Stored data
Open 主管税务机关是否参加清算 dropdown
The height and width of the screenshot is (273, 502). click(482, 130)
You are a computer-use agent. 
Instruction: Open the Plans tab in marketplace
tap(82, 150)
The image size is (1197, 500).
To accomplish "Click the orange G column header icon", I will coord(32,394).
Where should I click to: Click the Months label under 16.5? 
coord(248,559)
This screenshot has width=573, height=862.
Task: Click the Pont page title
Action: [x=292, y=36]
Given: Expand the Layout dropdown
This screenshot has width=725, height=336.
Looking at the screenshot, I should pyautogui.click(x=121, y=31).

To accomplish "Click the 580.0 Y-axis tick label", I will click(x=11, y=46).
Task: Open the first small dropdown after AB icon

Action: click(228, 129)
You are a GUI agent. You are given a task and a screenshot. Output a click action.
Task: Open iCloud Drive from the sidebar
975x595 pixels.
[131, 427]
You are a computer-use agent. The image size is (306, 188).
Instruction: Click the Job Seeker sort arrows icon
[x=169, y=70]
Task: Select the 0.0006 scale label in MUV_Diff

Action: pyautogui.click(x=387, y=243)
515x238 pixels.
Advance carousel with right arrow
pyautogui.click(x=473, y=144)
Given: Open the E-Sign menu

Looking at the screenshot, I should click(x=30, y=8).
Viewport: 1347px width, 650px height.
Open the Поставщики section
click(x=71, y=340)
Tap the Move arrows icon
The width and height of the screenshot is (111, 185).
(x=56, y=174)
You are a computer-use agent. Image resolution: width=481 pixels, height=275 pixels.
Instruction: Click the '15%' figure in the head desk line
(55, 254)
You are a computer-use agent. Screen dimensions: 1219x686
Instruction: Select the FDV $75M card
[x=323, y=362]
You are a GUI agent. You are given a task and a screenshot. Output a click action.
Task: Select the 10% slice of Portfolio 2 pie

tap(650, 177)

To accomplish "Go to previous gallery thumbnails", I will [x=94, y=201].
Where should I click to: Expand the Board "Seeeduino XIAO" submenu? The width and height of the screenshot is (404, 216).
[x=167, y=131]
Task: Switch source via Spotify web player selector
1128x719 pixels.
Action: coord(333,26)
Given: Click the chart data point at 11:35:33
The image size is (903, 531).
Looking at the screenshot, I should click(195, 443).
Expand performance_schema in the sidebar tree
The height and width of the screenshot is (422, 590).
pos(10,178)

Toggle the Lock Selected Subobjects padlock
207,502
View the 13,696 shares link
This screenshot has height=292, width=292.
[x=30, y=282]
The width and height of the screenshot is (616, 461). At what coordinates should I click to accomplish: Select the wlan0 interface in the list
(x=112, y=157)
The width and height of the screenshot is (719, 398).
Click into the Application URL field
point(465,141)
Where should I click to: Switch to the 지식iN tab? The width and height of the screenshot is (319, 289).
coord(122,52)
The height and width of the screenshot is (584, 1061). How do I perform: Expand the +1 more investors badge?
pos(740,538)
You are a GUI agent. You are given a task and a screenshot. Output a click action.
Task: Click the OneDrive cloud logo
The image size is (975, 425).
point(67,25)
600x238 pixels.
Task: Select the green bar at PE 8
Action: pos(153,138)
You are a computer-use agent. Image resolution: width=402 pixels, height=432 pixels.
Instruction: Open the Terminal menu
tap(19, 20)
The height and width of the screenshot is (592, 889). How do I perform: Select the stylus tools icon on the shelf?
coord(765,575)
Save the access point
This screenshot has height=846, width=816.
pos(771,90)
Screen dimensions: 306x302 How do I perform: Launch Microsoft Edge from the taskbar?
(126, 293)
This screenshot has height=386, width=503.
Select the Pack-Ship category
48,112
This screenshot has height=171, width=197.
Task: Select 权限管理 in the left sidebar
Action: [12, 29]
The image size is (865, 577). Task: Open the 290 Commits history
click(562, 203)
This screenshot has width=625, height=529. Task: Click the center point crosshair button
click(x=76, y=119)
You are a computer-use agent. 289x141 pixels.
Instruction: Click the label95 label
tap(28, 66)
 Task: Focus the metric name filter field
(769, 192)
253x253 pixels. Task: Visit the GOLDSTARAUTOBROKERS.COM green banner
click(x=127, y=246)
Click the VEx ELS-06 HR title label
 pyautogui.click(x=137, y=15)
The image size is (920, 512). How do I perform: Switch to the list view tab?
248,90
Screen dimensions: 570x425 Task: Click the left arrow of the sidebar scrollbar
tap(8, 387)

__Task goal__
An exact transcription of the data above is required.

__Finished exercise__
Open 主管税务机关是否参加清算 dropdown
The height and width of the screenshot is (273, 502). click(482, 130)
You are a computer-use agent. 
Instruction: Open the Plans tab in marketplace
tap(82, 150)
The image size is (1197, 500).
To accomplish "Click the orange G column header icon", I will coord(32,394).
Where should I click to: Click the Months label under 16.5? 
coord(248,559)
This screenshot has width=573, height=862.
Task: Click the Pont page title
Action: [x=292, y=36]
Given: Expand the Layout dropdown
This screenshot has width=725, height=336.
Looking at the screenshot, I should pyautogui.click(x=121, y=31).

To accomplish "Click the 580.0 Y-axis tick label", I will click(x=11, y=46).
Task: Open the first small dropdown after AB icon

Action: click(228, 129)
You are a GUI agent. You are given a task and a screenshot. Output a click action.
Task: Open iCloud Drive from the sidebar
975x595 pixels.
[131, 427]
You are a computer-use agent. The image size is (306, 188).
Instruction: Click the Job Seeker sort arrows icon
[x=169, y=70]
Task: Select the 0.0006 scale label in MUV_Diff

Action: pyautogui.click(x=387, y=243)
515x238 pixels.
Advance carousel with right arrow
pyautogui.click(x=473, y=144)
Given: Open the E-Sign menu

Looking at the screenshot, I should click(x=30, y=8).
Viewport: 1347px width, 650px height.
Open the Поставщики section
click(x=71, y=340)
Tap the Move arrows icon
The width and height of the screenshot is (111, 185).
(x=56, y=174)
You are a computer-use agent. Image resolution: width=481 pixels, height=275 pixels.
Instruction: Click the '15%' figure in the head desk line
(55, 254)
You are a computer-use agent. Screen dimensions: 1219x686
Instruction: Select the FDV $75M card
[x=323, y=362]
You are a GUI agent. You are given a task and a screenshot. Output a click action.
Task: Select the 10% slice of Portfolio 2 pie

tap(650, 177)

To accomplish "Go to previous gallery thumbnails", I will [x=94, y=201].
Where should I click to: Expand the Board "Seeeduino XIAO" submenu? The width and height of the screenshot is (404, 216).
[x=167, y=131]
Task: Switch source via Spotify web player selector
1128x719 pixels.
Action: coord(333,26)
Given: Click the chart data point at 11:35:33
The image size is (903, 531).
Looking at the screenshot, I should click(195, 443).
Expand performance_schema in the sidebar tree
The height and width of the screenshot is (422, 590).
pos(10,178)

Toggle the Lock Selected Subobjects padlock
207,502
View the 13,696 shares link
This screenshot has height=292, width=292.
[x=30, y=282]
The width and height of the screenshot is (616, 461). At what coordinates should I click to accomplish: Select the wlan0 interface in the list
(x=112, y=157)
The width and height of the screenshot is (719, 398).
Click into the Application URL field
point(465,141)
Where should I click to: Switch to the 지식iN tab? The width and height of the screenshot is (319, 289).
coord(122,52)
The height and width of the screenshot is (584, 1061). How do I perform: Expand the +1 more investors badge?
pos(740,538)
You are a GUI agent. You are given a task and a screenshot. Output a click action.
Task: Click the OneDrive cloud logo
The image size is (975, 425).
point(67,25)
600x238 pixels.
Task: Select the green bar at PE 8
Action: pos(153,138)
You are a computer-use agent. Image resolution: width=402 pixels, height=432 pixels.
Instruction: Open the Terminal menu
tap(19, 20)
The height and width of the screenshot is (592, 889). How do I perform: Select the stylus tools icon on the shelf?
coord(765,575)
Save the access point
This screenshot has height=846, width=816.
pos(771,90)
Screen dimensions: 306x302 How do I perform: Launch Microsoft Edge from the taskbar?
(126, 293)
This screenshot has height=386, width=503.
Select the Pack-Ship category
48,112
This screenshot has height=171, width=197.
Task: Select 权限管理 in the left sidebar
Action: [12, 29]
The image size is (865, 577). Task: Open the 290 Commits history
click(562, 203)
This screenshot has width=625, height=529. Task: Click the center point crosshair button
click(x=76, y=119)
You are a computer-use agent. 289x141 pixels.
Instruction: Click the label95 label
tap(28, 66)
 Task: Focus the metric name filter field
(769, 192)
253x253 pixels. Task: Visit the GOLDSTARAUTOBROKERS.COM green banner
click(x=127, y=246)
Click the VEx ELS-06 HR title label
 pyautogui.click(x=137, y=15)
The image size is (920, 512). How do I perform: Switch to the list view tab?
248,90
Screen dimensions: 570x425 Task: Click the left arrow of the sidebar scrollbar
tap(8, 387)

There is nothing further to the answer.